56. The method of claim 55 for maintaining viability of the organ or tissue ex vivo, comprising: a) contacting an organ or tissue obtained from a donor ex vivo with a composition comprising the WNT surrogate molecule or the pharmaceutical composition, optionally by perfusion; or b) contacting a donor organ or tissue in vivo with a composition comprising the WNT surrogate molecule or the pharmaceutical composition.

57. The method of claim 55 for generating or maintaining the organoid culture, comprising contacting the organoid culture, optionally by culturing the organoid culture in a medium comprising the WNT surrogate molecule.

58. A method for inducing bone formation or increasing bone density in a subject, comprising comprising administering to the subject an effective amount of the WNT surrogate molecule of any of claims 43-51 or the pharmaceutical composition of claim 52.

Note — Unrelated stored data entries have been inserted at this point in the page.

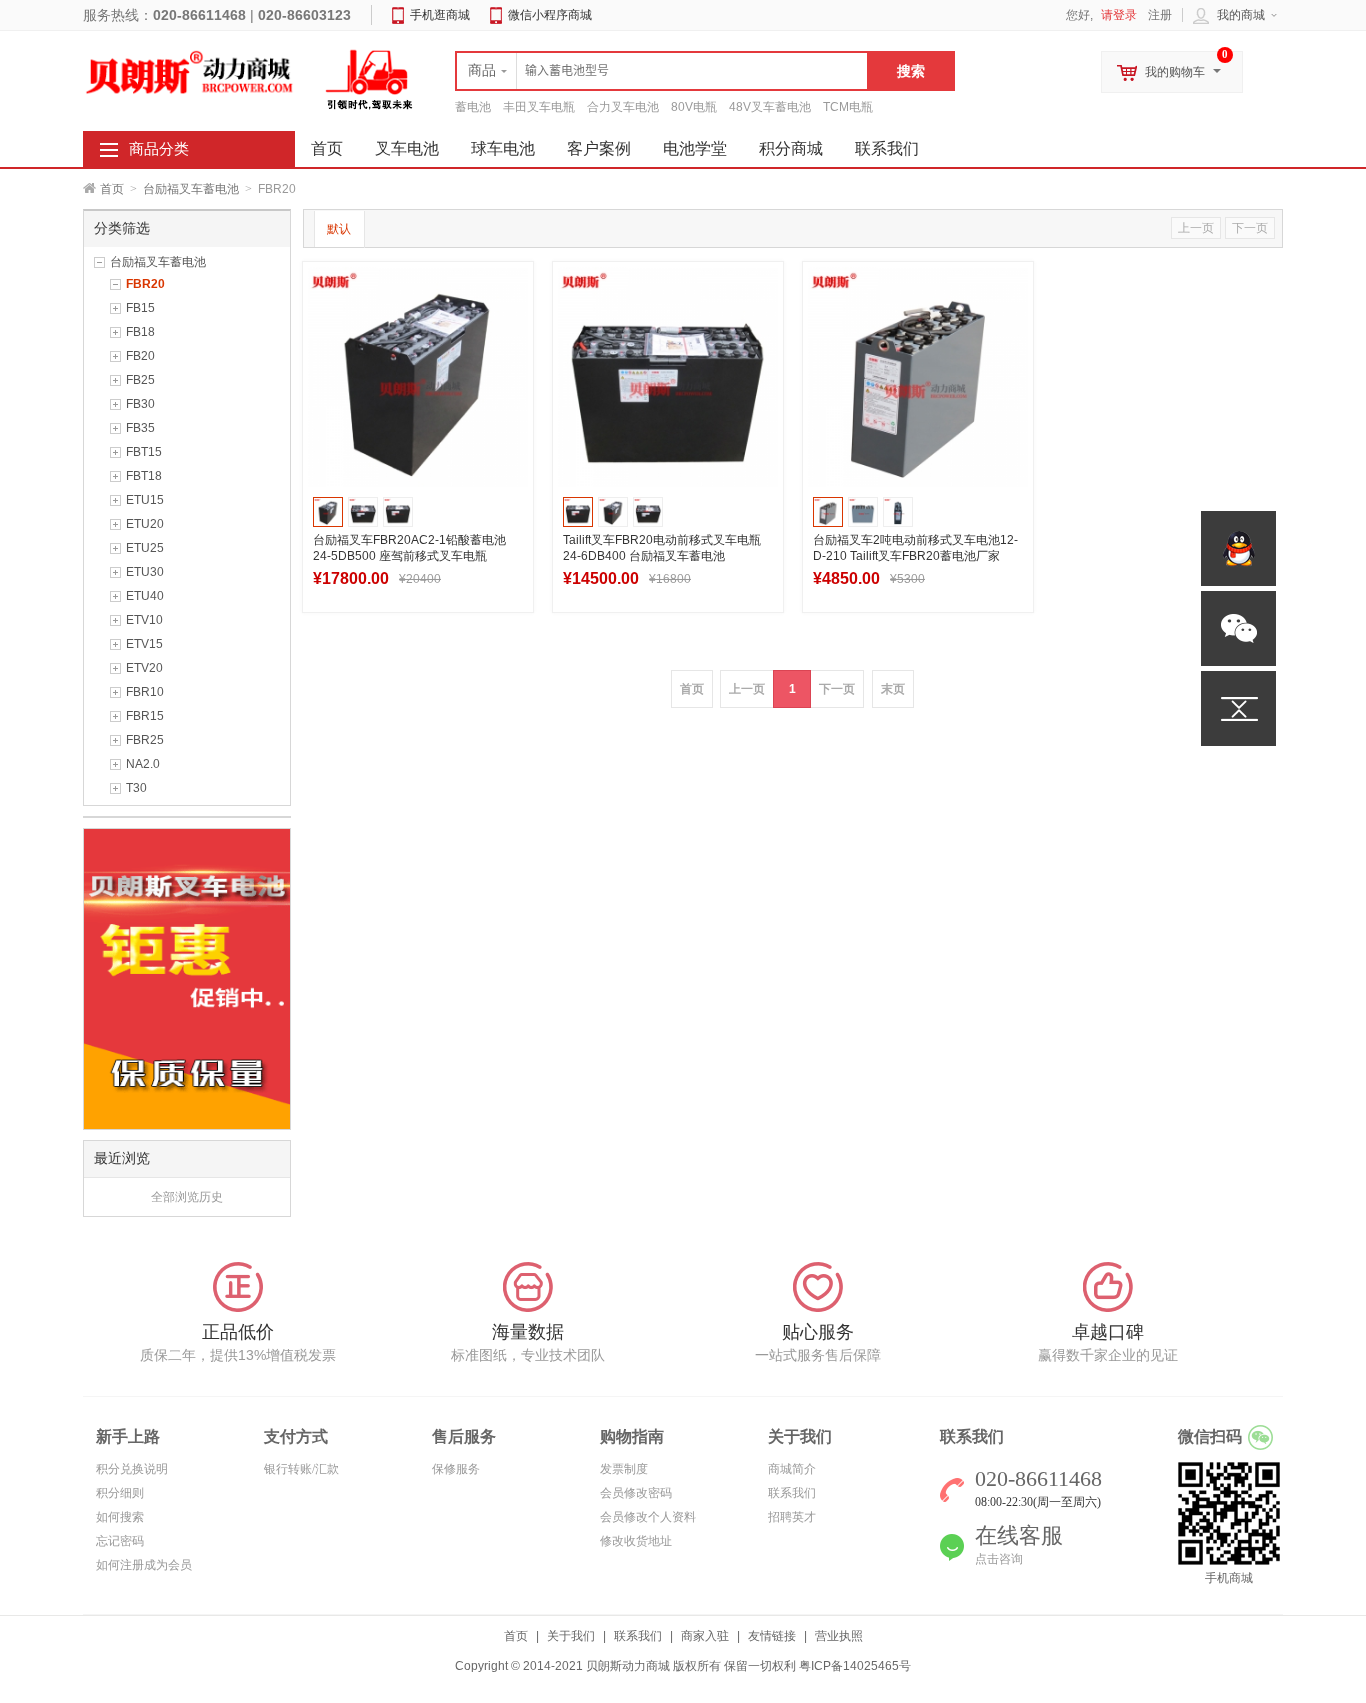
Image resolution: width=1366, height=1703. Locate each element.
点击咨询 (999, 1559)
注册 (1160, 15)
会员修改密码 (636, 1493)
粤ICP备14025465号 (855, 1666)
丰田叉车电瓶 (539, 107)
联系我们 (887, 148)
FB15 (140, 308)
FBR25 (145, 740)
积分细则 (120, 1493)
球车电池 (503, 148)
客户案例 (599, 148)
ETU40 (145, 596)
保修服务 (456, 1469)
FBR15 (145, 716)
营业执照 (839, 1636)
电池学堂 (695, 148)
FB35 (140, 428)
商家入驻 (705, 1636)
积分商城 (791, 148)
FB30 (140, 404)
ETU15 (145, 500)
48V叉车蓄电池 (770, 107)
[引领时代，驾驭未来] (370, 79)
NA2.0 (143, 764)
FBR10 (145, 692)
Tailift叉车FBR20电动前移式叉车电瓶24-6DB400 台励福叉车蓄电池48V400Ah (662, 556)
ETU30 (145, 572)
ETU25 (145, 548)
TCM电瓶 (848, 107)
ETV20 (144, 668)
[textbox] (662, 71)
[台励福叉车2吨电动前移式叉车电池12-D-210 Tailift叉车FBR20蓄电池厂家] (918, 377)
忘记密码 (120, 1541)
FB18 (140, 332)
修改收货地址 (636, 1541)
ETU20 (145, 524)
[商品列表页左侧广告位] (187, 978)
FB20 (140, 356)
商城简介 (792, 1469)
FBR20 (145, 284)
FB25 (140, 380)
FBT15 (144, 452)
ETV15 (144, 644)
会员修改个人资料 (648, 1517)
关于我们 (571, 1636)
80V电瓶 (694, 107)
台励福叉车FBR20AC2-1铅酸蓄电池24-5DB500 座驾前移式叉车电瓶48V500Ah (409, 556)
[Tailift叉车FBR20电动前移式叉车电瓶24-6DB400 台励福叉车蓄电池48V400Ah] (668, 377)
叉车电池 (407, 148)
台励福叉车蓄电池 (191, 189)
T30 (136, 788)
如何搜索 (120, 1517)
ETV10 (144, 620)
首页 (112, 189)
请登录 (1119, 15)
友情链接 (772, 1636)
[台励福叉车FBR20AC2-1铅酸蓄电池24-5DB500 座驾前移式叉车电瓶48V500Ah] (418, 377)
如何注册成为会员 (144, 1565)
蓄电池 (473, 107)
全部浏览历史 (187, 1197)
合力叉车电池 (623, 107)
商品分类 (159, 149)
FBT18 (144, 476)
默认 (339, 229)
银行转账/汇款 (301, 1469)
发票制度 (624, 1469)
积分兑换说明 (132, 1469)
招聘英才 (792, 1517)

59. The method of claim 58, wherein the WNT surrogate molecule binds FZD5, FZD8, and FZD9.

60. A method for regenerating a salivary gland or inducing salivary gland growth in a subject, comprising administering to the subject an effective amount of the WNT surrogate molecule according to any of claims 43-51 or the pharmaceutical composition of claim 52.

61. The method of claim 60 for treating hyposalivation in the subject.

62. The method of claim 60 or claim 61, wherein the WNT surrogate molecule binds FZD1, FZD2, and FZD7.